It isn’t often in the course of an institution’s history that a single year stands out so clearly, but such was the 1985—1986 academic year for UT Southwestern.

On October 14, 1985, it was announced that Drs. Joseph L. Goldstein and Michael S. Brown had won the Nobel Prize in Physiology or Medicine “for their discoveries concerning the regulation of cholesterol metabolism.”

Never before had a Nobel Prize in Physiology or Medicine been awarded for
research done exclusively within the state of Texas. Brown and Goldstein found that “human cells have low-density lipoprotein (LDL) receptors that remove cholesterol from the blood” and that when LDL receptors are not present in sufficient numbers, individuals become at risk for cholesterol related diseases.

It was a pioneering discovery that would lead to the development of statins, which help regulate cholesterol, improve the quality of life for millions of people, and save lives.

The Nobel Prize, wrote Harriet Zuckerman in her book Scientific Elite, is the “gold standard by which all other scientific awards are judged…[the] universal and instantly understood metaphor of supreme achievement.”

When Brown and Goldstein received their Nobel awards in Stockholm on December 10, 1985, it was a triumph not only for their landmark research into cholesterol metabolism but for UT Southwestern and the Dallas community, which had nurtured their talent, supported their work and maintained their loyalty in the face of highly attractive offers from other prestigious institutions.

In scientific circles, the question was asked: What was it about UT Southwestern that encouraged the growth and development of these two assistant professors?

The answer is found in the DNA that makes up the medical school: an insistence from Dr.
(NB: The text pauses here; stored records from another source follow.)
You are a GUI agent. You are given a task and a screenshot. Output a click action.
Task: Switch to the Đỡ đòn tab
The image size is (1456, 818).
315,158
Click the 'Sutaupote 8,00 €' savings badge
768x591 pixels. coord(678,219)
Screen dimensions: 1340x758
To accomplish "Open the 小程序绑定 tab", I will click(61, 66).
Cary when the school was founded — that medical and scientific excellence be intertwined with a unique culture of collaboration.

I don’t believe that the work that Joe and I have done could have been done at any other institution.
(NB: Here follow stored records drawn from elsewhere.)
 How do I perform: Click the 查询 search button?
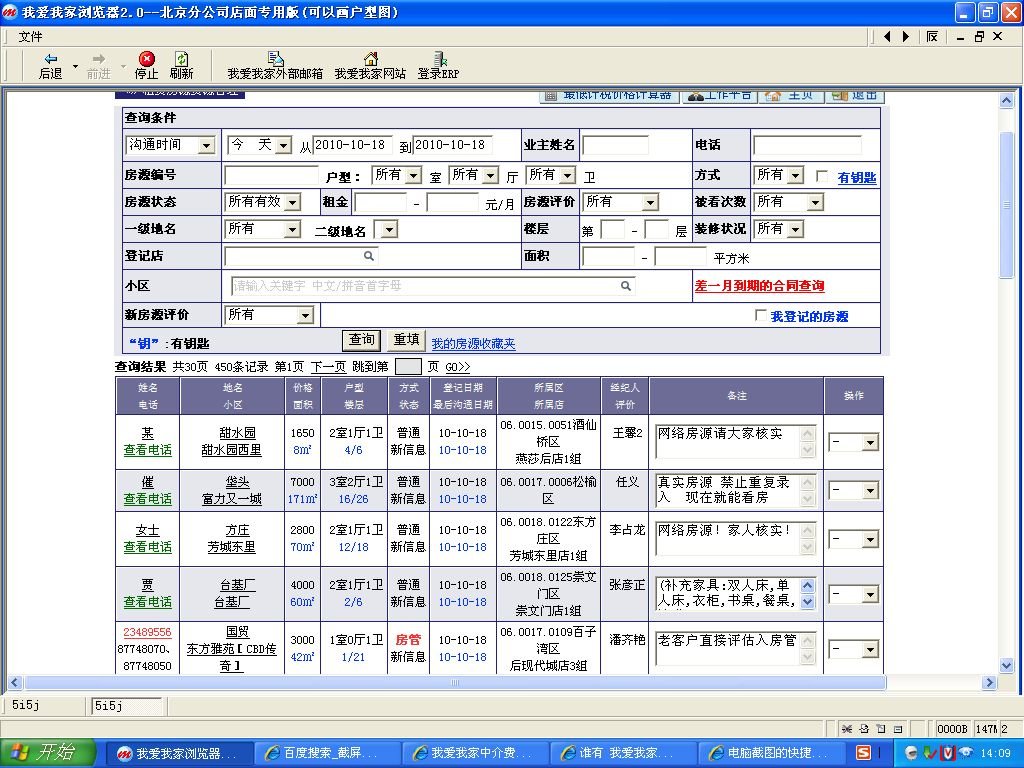point(360,340)
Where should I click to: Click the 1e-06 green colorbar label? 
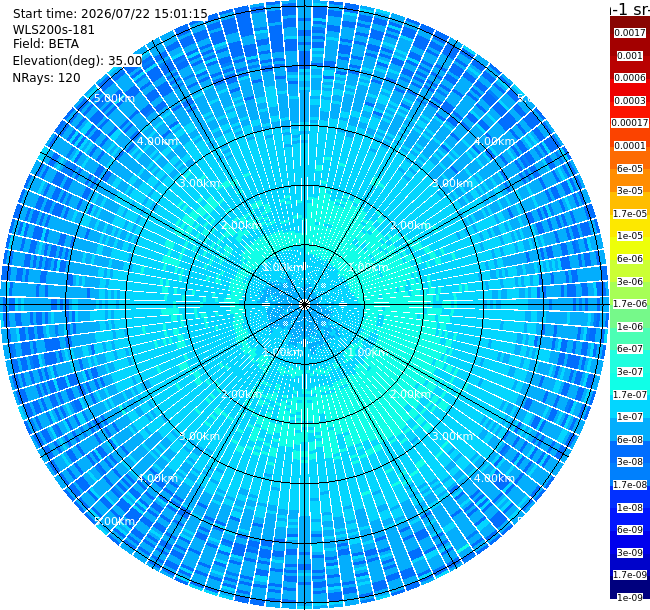tap(630, 327)
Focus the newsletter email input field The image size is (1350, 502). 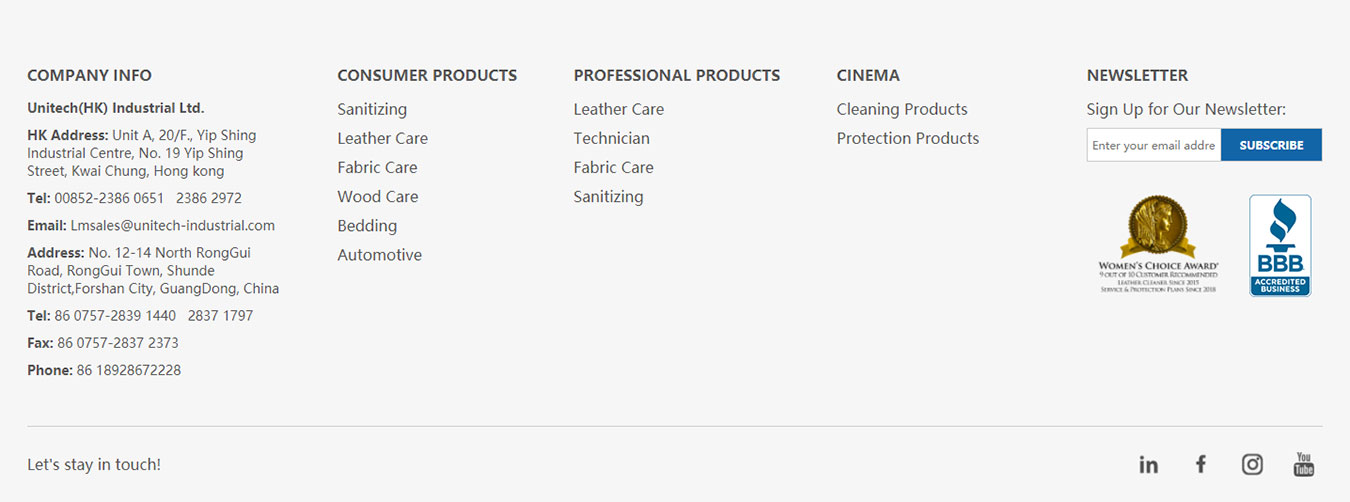1154,145
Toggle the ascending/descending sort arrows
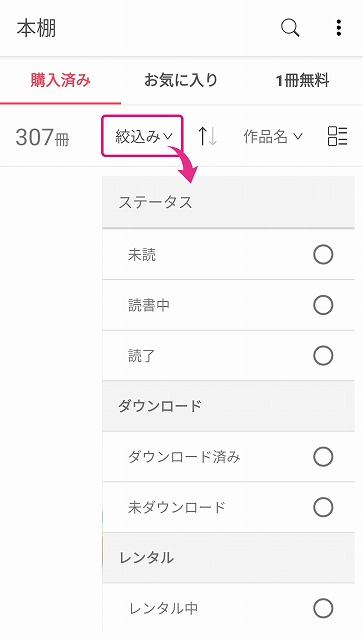Image resolution: width=363 pixels, height=640 pixels. [207, 136]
Michael S. Brown, M.D., Nobel Laureate

Brown and Goldstein did more than help inspire the commercial development of a new category of lifesaving drugs — they electrified the imaginations of medical researchers around the world.

The scientific foundation of their work was the discovery that cells have surface receptors that trap cholesterol-carrying molecules, which are then internalized for cellular use.
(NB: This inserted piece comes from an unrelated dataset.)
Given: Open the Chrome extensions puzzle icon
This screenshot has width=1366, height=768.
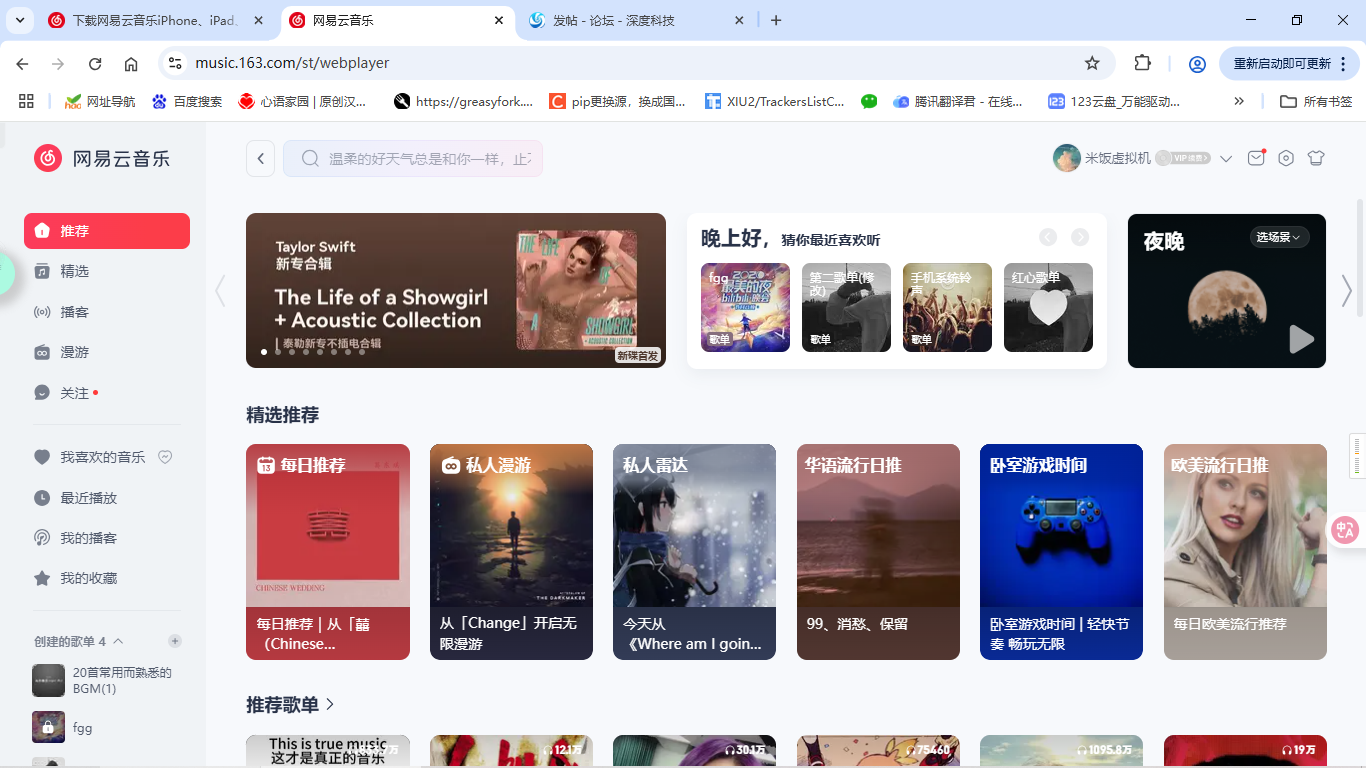Looking at the screenshot, I should [x=1142, y=63].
When Brown and Goldstein started out, the existence of cell receptors was known — but what those receptors did, how they worked or how common they were was unknown.

Through their discoveries, [Dr. Brown and Dr. Goldstein] revolutionized our knowledge about the regulation of cholesterol metabolism and the treatment of diseases caused by abnormally elevated cholesterol levels in the blood.

The Nobel Committee, Stockholm

The discovery that receptors played a vital role in the regulation of cholesterol in the bloodstream was a quantum scientific leap. Suddenly, it seemed possible that receptors might be unwitting doormen allowing disease to enter the cell — a kind of microscopic Trojan horse. It was an idea that could be applied to many metabolic processes, and it illuminated a new realm of discovery at life’s most basic level.